Element and text location data ::
++++++++

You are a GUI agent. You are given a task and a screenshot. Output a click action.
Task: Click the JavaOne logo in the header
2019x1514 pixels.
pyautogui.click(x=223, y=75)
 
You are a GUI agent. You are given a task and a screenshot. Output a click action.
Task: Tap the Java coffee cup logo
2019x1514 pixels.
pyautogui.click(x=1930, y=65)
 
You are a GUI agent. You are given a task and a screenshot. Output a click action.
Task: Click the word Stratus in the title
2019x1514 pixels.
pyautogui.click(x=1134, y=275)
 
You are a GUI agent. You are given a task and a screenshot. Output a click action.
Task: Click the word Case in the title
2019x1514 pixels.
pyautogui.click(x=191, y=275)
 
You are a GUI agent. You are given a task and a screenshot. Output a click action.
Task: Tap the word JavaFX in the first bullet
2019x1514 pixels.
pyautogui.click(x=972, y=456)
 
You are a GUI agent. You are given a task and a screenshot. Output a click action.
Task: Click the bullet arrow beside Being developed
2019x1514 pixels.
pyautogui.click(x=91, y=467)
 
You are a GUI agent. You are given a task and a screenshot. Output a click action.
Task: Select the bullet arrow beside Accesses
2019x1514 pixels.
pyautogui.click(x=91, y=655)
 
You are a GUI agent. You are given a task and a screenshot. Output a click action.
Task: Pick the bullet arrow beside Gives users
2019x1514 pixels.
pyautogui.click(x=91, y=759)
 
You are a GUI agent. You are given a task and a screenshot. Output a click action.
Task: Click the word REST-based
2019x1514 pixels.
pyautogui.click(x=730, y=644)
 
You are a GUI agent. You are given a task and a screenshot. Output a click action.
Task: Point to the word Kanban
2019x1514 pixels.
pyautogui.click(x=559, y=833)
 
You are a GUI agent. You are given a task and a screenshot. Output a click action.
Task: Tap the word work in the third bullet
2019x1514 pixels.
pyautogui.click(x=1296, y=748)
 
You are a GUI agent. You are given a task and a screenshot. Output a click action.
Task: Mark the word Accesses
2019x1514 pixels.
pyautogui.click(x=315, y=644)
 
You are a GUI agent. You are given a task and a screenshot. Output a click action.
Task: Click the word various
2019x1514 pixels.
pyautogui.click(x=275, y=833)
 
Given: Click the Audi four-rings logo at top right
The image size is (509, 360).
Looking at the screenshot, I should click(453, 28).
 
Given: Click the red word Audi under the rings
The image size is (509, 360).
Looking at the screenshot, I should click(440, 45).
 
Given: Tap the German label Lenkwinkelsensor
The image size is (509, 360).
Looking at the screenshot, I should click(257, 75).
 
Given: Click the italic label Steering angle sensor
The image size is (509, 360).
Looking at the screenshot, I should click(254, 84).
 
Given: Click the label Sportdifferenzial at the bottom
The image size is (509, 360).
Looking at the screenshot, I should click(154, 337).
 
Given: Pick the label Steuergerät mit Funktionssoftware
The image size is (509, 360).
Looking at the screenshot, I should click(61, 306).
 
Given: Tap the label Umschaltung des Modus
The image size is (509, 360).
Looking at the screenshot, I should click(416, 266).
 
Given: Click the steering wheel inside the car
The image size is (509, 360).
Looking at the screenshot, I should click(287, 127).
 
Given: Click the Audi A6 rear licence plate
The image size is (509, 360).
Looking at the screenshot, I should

++++++++

Goal :: Arrange each line of the listing above as a numbered list, omitting the blank lines.

Solution to this problem ::
1. You are a GUI agent. You are given a task and a screenshot. Output a click action.
2. Task: Click the JavaOne logo in the header
3. 2019x1514 pixels.
4. pyautogui.click(x=223, y=75)
5. You are a GUI agent. You are given a task and a screenshot. Output a click action.
6. Task: Tap the Java coffee cup logo
7. 2019x1514 pixels.
8. pyautogui.click(x=1930, y=65)
9. You are a GUI agent. You are given a task and a screenshot. Output a click action.
10. Task: Click the word Stratus in the title
11. 2019x1514 pixels.
12. pyautogui.click(x=1134, y=275)
13. You are a GUI agent. You are given a task and a screenshot. Output a click action.
14. Task: Click the word Case in the title
15. 2019x1514 pixels.
16. pyautogui.click(x=191, y=275)
17. You are a GUI agent. You are given a task and a screenshot. Output a click action.
18. Task: Tap the word JavaFX in the first bullet
19. 2019x1514 pixels.
20. pyautogui.click(x=972, y=456)
21. You are a GUI agent. You are given a task and a screenshot. Output a click action.
22. Task: Click the bullet arrow beside Being developed
23. 2019x1514 pixels.
24. pyautogui.click(x=91, y=467)
25. You are a GUI agent. You are given a task and a screenshot. Output a click action.
26. Task: Select the bullet arrow beside Accesses
27. 2019x1514 pixels.
28. pyautogui.click(x=91, y=655)
29. You are a GUI agent. You are given a task and a screenshot. Output a click action.
30. Task: Pick the bullet arrow beside Gives users
31. 2019x1514 pixels.
32. pyautogui.click(x=91, y=759)
33. You are a GUI agent. You are given a task and a screenshot. Output a click action.
34. Task: Click the word REST-based
35. 2019x1514 pixels.
36. pyautogui.click(x=730, y=644)
37. You are a GUI agent. You are given a task and a screenshot. Output a click action.
38. Task: Point to the word Kanban
39. 2019x1514 pixels.
40. pyautogui.click(x=559, y=833)
41. You are a GUI agent. You are given a task and a screenshot. Output a click action.
42. Task: Tap the word work in the third bullet
43. 2019x1514 pixels.
44. pyautogui.click(x=1296, y=748)
45. You are a GUI agent. You are given a task and a screenshot. Output a click action.
46. Task: Mark the word Accesses
47. 2019x1514 pixels.
48. pyautogui.click(x=315, y=644)
49. You are a GUI agent. You are given a task and a screenshot. Output a click action.
50. Task: Click the word various
51. 2019x1514 pixels.
52. pyautogui.click(x=275, y=833)
53. Given: Click the Audi four-rings logo at top right
54. The image size is (509, 360).
55. Looking at the screenshot, I should click(453, 28).
56. Given: Click the red word Audi under the rings
57. The image size is (509, 360).
58. Looking at the screenshot, I should click(440, 45).
59. Given: Tap the German label Lenkwinkelsensor
60. The image size is (509, 360).
61. Looking at the screenshot, I should click(257, 75).
62. Given: Click the italic label Steering angle sensor
63. The image size is (509, 360).
64. Looking at the screenshot, I should click(254, 84).
65. Given: Click the label Sportdifferenzial at the bottom
66. The image size is (509, 360).
67. Looking at the screenshot, I should click(154, 337).
68. Given: Pick the label Steuergerät mit Funktionssoftware
69. The image size is (509, 360).
70. Looking at the screenshot, I should click(61, 306).
71. Given: Tap the label Umschaltung des Modus
72. The image size is (509, 360).
73. Looking at the screenshot, I should click(416, 266).
74. Given: Click the steering wheel inside the car
75. The image size is (509, 360).
76. Looking at the screenshot, I should click(287, 127).
77. Given: Click the Audi A6 rear licence plate
78. The image size is (509, 360).
79. Looking at the screenshot, I should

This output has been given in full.